WEP is the only way the Nintendo DSi XL will allow online game play. I currently have a Linksys WRT610N dual channel with both channels set to WPA and WPA2 variants, respectively. That can't change.

So I brought in a Cisco Valet Plus (M20) and set wireless up using the crummy WEP wireless encryption. I manually set up the DSi to connect and gaming is fantastic. My kids' friends have DSi's and I want them to be able to connect when they come over, too. That means I really can't do MAC Address filtering.

So, is there any way I can wall off the Valet Plus (WEP) router from the rest of my LAN so the Nintendos can play online but people on the outside won't be able to access my LAN or the internet?

thanks


----------



## Shades228 (Mar 18, 2008)

Just put a password on your WEP it has to be 10-13 letters or numbers. Make it something easy for the kids to remember.


----------



## fluffybear (Jun 19, 2004)

Shades228 said:


> Just put a password on your WEP it has to be 10-13 letters or numbers. Make it something easy for the kids to remember.


Once set-up, shouldn't the DS remember the password?


----------



## xzi (Sep 18, 2007)

If your cable modem hands out more than 1 IP, connect both routers directly to the cable modem--this will effectively create two entirely separate networks that won't be able to see each other, but each network will be able to still see their own devices.


----------



## flexoffset (Jul 16, 2007)

The DS remembers the password.
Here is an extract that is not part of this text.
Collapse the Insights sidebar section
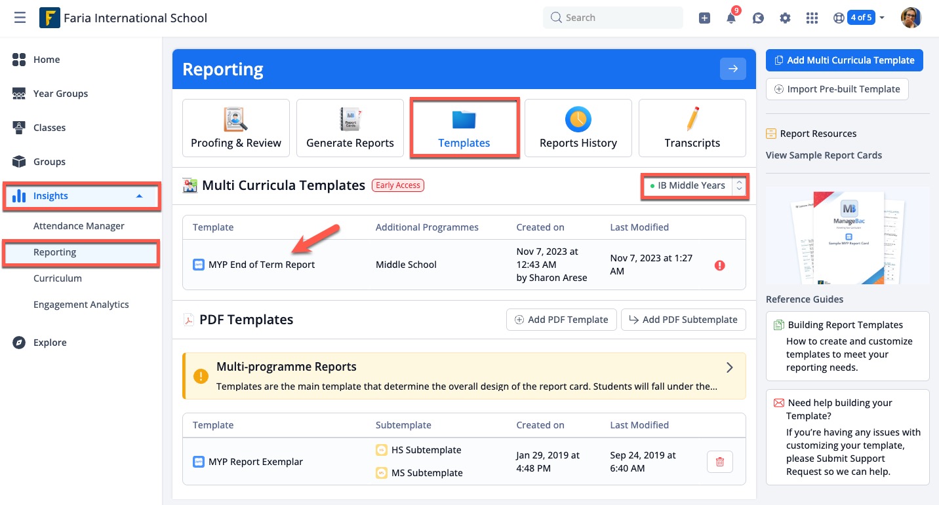 point(139,196)
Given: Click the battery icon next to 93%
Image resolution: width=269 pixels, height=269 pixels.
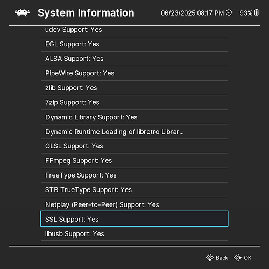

The nintendo support site said it has to be letters A-F and numbers and operate in mixed B-G mode. Those guys are brhind the times.

Both routers are password protected and my cable modem only has 1 output. 

So nothing else special needs to be done? If somebody from the outside cracks through the WEP (M20 cisco) they still will be walled off from my LAN and internet?

Maybe I should also turn off SSID broadcast?


----------



## RasputinAXP (Jan 23, 2008)

*sigh* freaking Nintendo. I thought "The DSi supports WPA..." only to find that it supports WPA for...something, but requires WEP for connecting to the Nintendo WiFi community. 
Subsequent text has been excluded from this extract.